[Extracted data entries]
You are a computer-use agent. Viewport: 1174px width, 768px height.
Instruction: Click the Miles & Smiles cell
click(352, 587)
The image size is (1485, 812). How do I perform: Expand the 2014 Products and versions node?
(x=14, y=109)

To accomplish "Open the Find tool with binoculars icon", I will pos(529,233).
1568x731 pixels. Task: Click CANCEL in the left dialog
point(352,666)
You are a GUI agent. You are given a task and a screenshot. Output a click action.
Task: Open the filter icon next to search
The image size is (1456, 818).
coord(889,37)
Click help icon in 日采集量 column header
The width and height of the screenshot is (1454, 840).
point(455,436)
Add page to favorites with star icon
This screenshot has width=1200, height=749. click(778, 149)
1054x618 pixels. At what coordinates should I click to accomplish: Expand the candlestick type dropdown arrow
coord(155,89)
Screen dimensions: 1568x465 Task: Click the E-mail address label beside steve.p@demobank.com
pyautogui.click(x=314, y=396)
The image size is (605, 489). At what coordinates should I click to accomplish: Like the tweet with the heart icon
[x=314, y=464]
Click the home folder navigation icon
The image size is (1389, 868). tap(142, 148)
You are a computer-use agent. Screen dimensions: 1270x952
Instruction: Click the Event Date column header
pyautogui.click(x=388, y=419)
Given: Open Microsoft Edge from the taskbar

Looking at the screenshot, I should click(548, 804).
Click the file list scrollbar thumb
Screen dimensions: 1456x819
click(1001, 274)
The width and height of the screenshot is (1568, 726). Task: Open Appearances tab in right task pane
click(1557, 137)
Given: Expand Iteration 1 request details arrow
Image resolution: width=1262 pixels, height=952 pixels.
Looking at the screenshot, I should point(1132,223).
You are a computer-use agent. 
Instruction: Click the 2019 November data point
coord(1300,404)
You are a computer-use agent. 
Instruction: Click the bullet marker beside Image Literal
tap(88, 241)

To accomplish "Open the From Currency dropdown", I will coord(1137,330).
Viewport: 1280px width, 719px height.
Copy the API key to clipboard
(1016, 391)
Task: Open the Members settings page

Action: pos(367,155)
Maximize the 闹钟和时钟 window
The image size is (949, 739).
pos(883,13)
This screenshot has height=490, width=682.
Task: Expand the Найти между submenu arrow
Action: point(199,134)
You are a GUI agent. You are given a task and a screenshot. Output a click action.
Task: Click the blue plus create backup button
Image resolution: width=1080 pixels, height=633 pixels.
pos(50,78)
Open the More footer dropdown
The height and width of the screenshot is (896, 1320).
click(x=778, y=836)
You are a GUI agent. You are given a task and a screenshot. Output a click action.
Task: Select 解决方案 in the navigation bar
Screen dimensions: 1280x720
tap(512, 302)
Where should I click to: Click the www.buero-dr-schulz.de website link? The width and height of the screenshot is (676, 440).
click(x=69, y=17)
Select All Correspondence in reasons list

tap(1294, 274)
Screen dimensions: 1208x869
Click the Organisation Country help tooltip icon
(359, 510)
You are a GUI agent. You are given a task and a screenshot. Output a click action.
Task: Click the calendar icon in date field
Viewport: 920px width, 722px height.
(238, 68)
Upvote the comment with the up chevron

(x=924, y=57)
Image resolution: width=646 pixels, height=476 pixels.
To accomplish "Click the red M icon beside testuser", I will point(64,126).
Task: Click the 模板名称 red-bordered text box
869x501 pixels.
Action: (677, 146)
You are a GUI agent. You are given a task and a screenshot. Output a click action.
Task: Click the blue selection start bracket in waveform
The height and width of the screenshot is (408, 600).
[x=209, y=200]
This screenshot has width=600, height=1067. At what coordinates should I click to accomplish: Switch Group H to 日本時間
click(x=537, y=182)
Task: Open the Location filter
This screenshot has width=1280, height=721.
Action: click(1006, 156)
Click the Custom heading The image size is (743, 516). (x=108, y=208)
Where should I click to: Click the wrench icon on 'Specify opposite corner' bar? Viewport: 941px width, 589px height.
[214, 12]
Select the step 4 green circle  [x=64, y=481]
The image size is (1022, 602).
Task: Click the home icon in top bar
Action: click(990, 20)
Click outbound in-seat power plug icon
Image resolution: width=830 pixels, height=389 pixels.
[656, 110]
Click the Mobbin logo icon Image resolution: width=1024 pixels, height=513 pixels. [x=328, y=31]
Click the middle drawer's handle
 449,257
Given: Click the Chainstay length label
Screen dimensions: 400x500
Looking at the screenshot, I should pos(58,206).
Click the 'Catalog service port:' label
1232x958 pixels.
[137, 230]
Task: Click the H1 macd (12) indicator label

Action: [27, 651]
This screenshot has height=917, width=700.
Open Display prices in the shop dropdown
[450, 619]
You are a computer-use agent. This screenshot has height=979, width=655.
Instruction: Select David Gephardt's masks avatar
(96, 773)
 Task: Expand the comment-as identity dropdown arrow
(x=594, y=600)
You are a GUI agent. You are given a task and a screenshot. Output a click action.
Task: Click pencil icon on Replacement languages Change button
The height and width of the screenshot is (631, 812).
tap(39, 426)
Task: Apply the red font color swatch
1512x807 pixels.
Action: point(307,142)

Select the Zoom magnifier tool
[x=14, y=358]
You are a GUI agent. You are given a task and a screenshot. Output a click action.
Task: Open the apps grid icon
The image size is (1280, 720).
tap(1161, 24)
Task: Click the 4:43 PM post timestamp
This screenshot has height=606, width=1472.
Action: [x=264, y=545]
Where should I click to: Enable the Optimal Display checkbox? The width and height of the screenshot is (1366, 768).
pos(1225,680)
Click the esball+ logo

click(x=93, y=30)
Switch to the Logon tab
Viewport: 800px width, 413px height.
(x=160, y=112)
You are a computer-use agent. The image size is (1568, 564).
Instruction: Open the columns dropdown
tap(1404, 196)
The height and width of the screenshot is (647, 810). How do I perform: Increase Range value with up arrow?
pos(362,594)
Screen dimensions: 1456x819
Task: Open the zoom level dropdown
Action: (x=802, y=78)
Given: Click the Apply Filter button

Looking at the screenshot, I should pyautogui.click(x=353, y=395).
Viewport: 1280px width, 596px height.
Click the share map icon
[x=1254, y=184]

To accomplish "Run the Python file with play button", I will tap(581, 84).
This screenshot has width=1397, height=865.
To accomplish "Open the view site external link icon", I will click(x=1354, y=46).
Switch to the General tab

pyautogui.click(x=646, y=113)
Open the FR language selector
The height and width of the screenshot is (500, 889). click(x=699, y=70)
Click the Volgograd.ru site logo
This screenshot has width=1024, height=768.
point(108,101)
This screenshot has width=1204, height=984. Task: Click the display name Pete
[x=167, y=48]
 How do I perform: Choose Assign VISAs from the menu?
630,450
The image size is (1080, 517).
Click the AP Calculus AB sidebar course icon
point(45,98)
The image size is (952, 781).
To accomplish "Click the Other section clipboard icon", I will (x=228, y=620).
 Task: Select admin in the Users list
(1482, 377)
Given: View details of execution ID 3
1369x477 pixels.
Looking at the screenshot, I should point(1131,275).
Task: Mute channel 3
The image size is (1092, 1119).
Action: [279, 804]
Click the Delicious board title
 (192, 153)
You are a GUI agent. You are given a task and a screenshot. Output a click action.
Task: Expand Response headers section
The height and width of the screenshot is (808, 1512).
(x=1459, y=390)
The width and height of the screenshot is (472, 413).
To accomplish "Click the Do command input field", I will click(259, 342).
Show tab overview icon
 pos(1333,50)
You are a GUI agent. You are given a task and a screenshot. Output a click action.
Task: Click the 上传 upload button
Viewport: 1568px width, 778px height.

### TASK DESCRIPTION
Rewrite the lines from the first one through the line containing "I will pos(529,233).", requests included, and raise every coordinate in the answers by 23.

### TASK SOLUTION
You are a computer-use agent. Viewport: 1174px width, 768px height.
Instruction: Click the Miles & Smiles cell
click(375, 610)
The image size is (1485, 812). How do I perform: Expand the 2014 Products and versions node?
(x=37, y=132)

To accomplish "Open the Find tool with binoculars icon", I will pos(552,256).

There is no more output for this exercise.